Las condiciones globales inciden necesariamente en el ámbito nacional. Las “fronteras” tradicionales siguen representando la ilusión de que es posible diferenciar entre lo local y lo global, cuando se trata de realidades estrechamente interrelacionadas. Ello no significa que dejen de existir espacios nacionales en los que podemos y debemos incidir para construir mejores condiciones de futuro. Es crucial tener claro que la (re)construcción de las instituciones constituye la condición necesaria para poder tener viabilidad como sociedad. Identifico tres retos inmediatos.

El primero es echar a caminar el sistema nacional anticorrupción. Es una tarea en la que ciudadanos y autoridades tienen responsabilidades compartidas, tanto en las designaciones que aún están pendientes (comité de participación ciudadana, fiscal anticorrupción, magistrados administrativos) como en la operación misma del sistema. El problema es que mientras el conjunto de la clase política y burocrática siga sin entender que de la eficacia de este sistema depende mantener su legitimidad y aún su sobrevivencia no podremos avanzar con la rapidez y contundencia que se requiere. La reciente elección del presidente del Tribunal Federal de Justicia Administrativa es un botón de muestra de lo que tiene que cambiar. Aunque inscrita en la legalidad, los magistrados de ese órgano no interiorizaron el lugar central que tiene esta institución en el sistema anticorrupción, y que por ello debieron haber ido mucho más allá de los requerimientos que le exige su ley orgánica e inyectar a esa decisión una dosis de transparencia y publicidad. Actuar a puerta cerrada implicó manchar el sistema y ello tendrá un enorme costo. Ojalá que el resto de las decisiones corran por una vía distinta.

Un segundo frente está la construcción de la nueva fiscalía general. La autonomía constitucional y la independencia política del procurador no pueden, por sí mismas, resolver los graves problemas de la procuración de justicia. Se trata literalmente de refundar la PGR sobre bases nuevas y respuestas claras a cuestiones tales como cuál debe ser el mandato de la nueva Fiscalía en el marco del sistema acusatorio, a quién le corresponde fijar la política criminal del Estado mexicano, cuáles los contrapesos institucionales a la Fiscalía y cuál el modelo de profesionalización del ministerio público. Éstas y otras preguntas requieren de una respuesta construida con base en información y el diálogo.

El tercero está en el nuevo modelo educativo. Es decir, qué, quién y cómo formaremos a los ciudadanos de este país. El modelo fue objeto de una amplia y sustantiva consulta. Corresponde ahora a las SEP incorporar los resultados de este ejercicio, darle forma definitiva e implementarlo. De ello depende que México tenga un lugar en el mundo del siglo XXI.

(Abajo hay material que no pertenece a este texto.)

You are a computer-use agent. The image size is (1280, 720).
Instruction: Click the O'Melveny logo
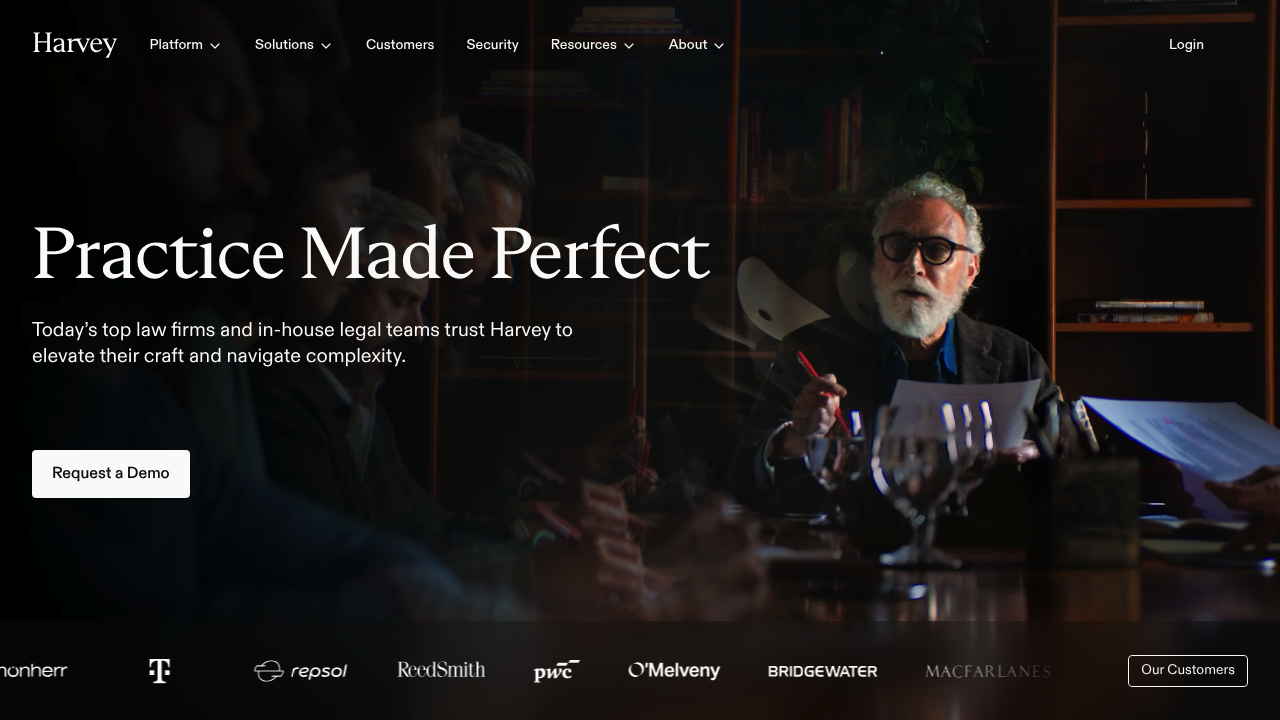tap(674, 670)
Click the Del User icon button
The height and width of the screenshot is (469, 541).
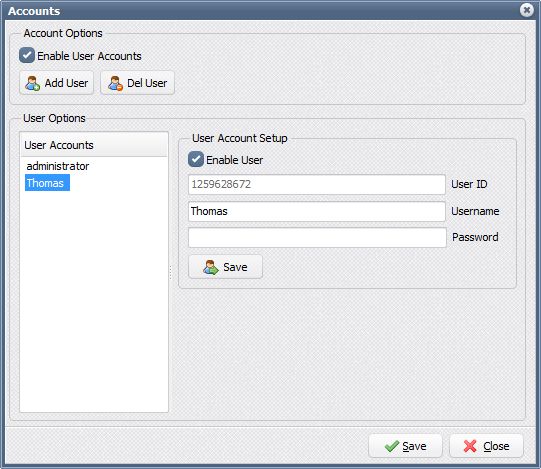(137, 83)
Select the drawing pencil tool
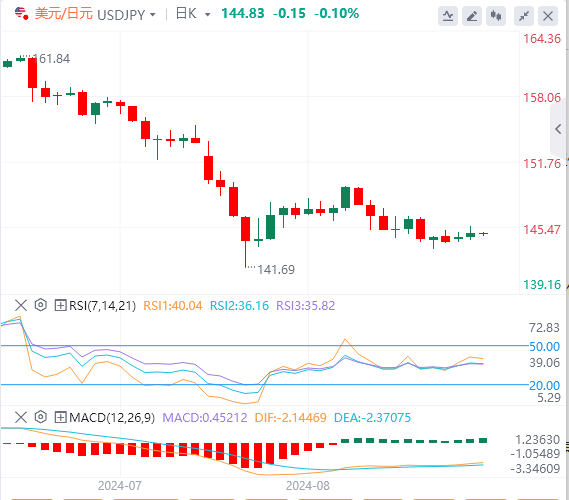The width and height of the screenshot is (569, 500). coord(472,16)
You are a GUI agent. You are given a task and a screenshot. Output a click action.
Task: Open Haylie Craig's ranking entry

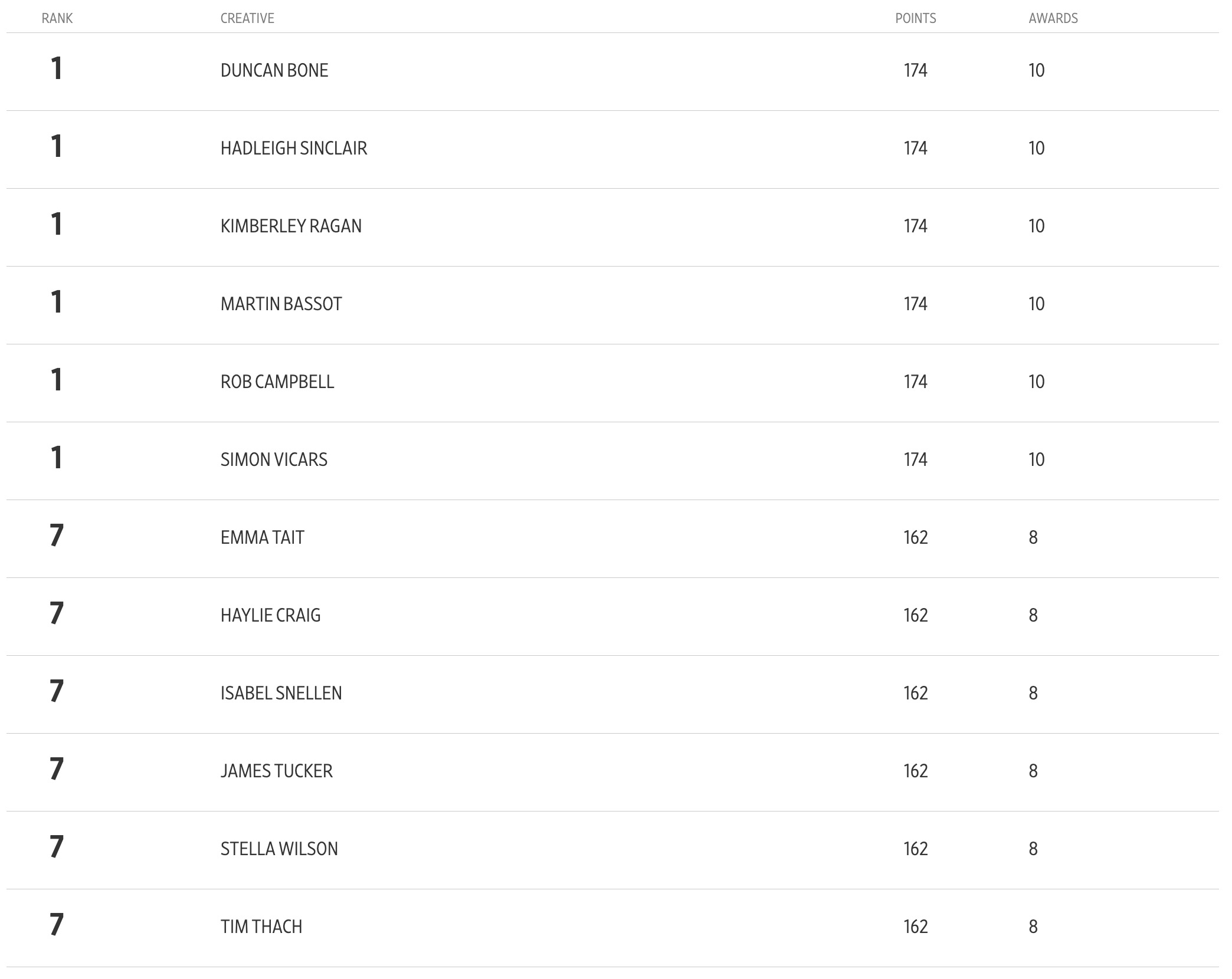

Más allá de todo lo anterior, el reto mayor está en reinventar la acción pública, darle una nueva legitimidad a la vida política y reapropiarse del espacio público. La fractura entre la clase política y los ciudadanos es más que evidente. Volver a establecer canales de comunicación y sentar las bases de un nuevo pacto social es quizá el desafío más grande que enfrenta la nación.